Where a line of the data holds the word "will", copy that line.

BEGIN DATA SHOWN

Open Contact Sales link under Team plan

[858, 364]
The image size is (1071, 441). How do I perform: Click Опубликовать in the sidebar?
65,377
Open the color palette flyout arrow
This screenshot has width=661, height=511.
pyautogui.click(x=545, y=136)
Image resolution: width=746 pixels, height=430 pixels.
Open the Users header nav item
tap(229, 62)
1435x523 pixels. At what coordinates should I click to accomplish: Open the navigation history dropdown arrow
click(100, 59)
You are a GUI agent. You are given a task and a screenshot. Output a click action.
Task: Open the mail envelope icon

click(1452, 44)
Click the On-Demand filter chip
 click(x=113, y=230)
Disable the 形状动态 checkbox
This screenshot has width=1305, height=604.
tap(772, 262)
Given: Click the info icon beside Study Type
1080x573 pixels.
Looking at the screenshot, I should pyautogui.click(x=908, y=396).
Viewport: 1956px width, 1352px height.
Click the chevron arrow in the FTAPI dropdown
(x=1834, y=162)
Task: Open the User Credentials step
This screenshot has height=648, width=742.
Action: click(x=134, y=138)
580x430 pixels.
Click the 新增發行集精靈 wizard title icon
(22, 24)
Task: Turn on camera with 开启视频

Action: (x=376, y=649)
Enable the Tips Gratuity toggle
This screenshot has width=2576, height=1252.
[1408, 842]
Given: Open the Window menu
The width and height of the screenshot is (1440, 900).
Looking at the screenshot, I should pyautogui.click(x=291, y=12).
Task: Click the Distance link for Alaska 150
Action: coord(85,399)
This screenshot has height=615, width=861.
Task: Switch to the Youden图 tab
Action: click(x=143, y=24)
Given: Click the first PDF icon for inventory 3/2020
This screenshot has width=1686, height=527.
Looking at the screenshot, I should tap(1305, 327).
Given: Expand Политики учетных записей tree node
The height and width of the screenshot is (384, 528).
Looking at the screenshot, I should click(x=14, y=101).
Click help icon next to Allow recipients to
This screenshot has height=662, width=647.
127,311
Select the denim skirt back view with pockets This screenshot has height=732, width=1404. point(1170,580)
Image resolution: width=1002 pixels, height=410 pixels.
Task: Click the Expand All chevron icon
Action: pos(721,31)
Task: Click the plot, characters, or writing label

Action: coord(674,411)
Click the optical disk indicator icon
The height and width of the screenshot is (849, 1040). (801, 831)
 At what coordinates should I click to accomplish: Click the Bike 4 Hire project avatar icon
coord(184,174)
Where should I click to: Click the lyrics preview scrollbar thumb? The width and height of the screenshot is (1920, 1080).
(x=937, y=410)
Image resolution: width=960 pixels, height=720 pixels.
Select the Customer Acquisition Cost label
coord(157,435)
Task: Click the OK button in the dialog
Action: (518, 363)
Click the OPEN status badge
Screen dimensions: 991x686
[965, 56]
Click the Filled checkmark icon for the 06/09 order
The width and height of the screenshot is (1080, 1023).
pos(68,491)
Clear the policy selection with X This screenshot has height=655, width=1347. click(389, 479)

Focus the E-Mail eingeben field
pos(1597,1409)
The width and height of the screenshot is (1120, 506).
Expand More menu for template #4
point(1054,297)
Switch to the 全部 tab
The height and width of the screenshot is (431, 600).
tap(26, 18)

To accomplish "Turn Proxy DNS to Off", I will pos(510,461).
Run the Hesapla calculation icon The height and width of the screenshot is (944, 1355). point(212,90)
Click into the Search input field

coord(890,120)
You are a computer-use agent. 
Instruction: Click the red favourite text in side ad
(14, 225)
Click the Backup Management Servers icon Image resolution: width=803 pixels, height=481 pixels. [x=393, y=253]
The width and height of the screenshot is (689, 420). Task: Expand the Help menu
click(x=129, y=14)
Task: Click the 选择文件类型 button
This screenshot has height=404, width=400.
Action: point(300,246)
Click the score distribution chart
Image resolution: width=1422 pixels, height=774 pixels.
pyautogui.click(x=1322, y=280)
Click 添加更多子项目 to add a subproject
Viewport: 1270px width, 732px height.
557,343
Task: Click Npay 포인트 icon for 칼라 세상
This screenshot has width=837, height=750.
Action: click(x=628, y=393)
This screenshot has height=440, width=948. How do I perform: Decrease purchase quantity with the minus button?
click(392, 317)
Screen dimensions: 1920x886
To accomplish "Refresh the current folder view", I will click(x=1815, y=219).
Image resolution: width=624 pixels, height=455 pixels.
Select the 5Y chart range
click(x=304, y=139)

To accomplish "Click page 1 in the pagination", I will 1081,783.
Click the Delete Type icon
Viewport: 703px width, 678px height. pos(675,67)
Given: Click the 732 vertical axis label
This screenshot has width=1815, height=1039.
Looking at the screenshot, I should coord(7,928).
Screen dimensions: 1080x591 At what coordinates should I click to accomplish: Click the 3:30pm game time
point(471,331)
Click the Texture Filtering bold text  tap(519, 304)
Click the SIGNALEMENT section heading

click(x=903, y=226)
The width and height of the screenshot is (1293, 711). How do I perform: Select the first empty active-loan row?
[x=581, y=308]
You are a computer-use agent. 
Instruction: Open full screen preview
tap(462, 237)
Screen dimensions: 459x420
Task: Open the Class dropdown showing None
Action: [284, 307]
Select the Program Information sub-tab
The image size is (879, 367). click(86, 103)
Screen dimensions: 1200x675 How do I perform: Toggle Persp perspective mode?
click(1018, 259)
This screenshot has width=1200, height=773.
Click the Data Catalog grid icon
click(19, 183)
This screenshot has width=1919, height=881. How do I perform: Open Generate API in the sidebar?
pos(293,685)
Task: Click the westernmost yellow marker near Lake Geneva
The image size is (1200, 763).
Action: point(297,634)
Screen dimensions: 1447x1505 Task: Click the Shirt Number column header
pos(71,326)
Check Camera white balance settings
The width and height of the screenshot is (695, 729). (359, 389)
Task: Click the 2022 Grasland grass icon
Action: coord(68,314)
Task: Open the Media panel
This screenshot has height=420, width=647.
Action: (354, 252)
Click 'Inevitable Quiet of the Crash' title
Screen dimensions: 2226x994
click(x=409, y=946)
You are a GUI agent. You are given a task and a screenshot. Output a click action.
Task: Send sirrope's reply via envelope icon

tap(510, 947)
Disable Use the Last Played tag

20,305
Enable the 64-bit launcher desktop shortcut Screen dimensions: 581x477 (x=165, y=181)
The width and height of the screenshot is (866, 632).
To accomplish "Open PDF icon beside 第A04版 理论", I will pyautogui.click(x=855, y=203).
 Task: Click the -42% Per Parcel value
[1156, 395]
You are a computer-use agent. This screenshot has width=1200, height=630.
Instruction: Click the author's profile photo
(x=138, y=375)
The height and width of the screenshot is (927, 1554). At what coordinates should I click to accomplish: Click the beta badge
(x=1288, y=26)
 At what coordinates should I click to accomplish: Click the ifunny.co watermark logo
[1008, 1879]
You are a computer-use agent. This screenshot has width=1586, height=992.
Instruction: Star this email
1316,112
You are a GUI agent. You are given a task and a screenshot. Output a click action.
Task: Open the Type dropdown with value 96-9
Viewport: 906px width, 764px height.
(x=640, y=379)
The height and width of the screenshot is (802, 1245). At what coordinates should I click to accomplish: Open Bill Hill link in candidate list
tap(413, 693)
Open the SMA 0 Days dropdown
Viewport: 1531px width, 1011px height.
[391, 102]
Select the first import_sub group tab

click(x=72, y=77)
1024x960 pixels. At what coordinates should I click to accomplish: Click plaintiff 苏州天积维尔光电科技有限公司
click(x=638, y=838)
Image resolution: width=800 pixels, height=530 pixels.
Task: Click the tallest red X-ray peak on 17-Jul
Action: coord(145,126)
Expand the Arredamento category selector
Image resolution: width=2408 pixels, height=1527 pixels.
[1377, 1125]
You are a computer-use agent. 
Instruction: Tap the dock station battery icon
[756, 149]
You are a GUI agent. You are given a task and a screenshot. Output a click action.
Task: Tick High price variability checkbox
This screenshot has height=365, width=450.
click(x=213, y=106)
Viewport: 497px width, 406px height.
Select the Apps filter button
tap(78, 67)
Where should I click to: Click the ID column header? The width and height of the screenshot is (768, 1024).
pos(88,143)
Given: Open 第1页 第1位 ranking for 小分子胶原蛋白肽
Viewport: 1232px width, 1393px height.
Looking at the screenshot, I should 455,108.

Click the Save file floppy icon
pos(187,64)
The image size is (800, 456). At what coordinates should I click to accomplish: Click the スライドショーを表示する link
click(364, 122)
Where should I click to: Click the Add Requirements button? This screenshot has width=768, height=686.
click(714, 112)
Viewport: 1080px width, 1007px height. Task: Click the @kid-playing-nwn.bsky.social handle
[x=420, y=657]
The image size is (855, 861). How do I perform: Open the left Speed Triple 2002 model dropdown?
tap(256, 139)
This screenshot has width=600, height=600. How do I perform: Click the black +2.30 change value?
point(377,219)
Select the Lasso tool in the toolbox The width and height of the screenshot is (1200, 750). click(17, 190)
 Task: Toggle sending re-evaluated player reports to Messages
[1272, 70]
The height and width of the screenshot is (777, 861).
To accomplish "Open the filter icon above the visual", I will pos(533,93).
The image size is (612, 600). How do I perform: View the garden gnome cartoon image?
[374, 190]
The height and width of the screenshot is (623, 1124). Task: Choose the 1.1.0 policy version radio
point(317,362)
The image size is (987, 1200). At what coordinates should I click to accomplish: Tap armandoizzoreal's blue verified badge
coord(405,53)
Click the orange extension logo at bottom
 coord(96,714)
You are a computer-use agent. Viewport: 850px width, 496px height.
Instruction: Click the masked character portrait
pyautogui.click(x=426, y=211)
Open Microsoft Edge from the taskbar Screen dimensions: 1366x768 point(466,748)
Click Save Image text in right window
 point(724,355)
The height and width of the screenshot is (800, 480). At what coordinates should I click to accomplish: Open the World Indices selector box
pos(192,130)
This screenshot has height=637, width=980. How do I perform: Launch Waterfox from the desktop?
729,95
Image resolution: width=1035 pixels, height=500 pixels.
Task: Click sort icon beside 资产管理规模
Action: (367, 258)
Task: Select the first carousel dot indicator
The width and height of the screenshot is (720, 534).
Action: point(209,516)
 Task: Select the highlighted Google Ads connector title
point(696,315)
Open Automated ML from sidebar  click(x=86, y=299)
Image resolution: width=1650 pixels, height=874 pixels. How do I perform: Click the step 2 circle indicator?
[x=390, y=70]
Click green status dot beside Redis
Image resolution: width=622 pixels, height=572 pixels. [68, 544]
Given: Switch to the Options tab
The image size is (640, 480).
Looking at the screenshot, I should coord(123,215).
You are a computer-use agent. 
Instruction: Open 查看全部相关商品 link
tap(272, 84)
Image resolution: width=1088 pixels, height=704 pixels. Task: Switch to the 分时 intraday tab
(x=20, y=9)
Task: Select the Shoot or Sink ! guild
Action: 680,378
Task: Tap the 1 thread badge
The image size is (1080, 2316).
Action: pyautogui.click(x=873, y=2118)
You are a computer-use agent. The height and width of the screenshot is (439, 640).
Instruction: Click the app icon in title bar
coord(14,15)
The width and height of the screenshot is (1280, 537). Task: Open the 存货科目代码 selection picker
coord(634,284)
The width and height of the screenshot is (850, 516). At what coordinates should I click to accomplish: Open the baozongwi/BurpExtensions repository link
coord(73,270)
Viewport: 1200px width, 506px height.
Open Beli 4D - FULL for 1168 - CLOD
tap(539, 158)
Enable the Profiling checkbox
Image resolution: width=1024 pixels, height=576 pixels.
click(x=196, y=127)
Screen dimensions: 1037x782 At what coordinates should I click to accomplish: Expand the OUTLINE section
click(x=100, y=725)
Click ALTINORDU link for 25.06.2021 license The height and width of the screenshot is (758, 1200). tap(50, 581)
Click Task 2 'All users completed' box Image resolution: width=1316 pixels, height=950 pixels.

END DATA SHOWN

SOLUTION:
To accomplish "Turn Proxy DNS to Off", I will pos(510,461).
To accomplish "Refresh the current folder view", I will click(x=1815, y=219).
To accomplish "Click page 1 in the pagination", I will 1081,783.
To accomplish "Open PDF icon beside 第A04版 理论", I will pyautogui.click(x=855, y=203).
To accomplish "Open the filter icon above the visual", I will pos(533,93).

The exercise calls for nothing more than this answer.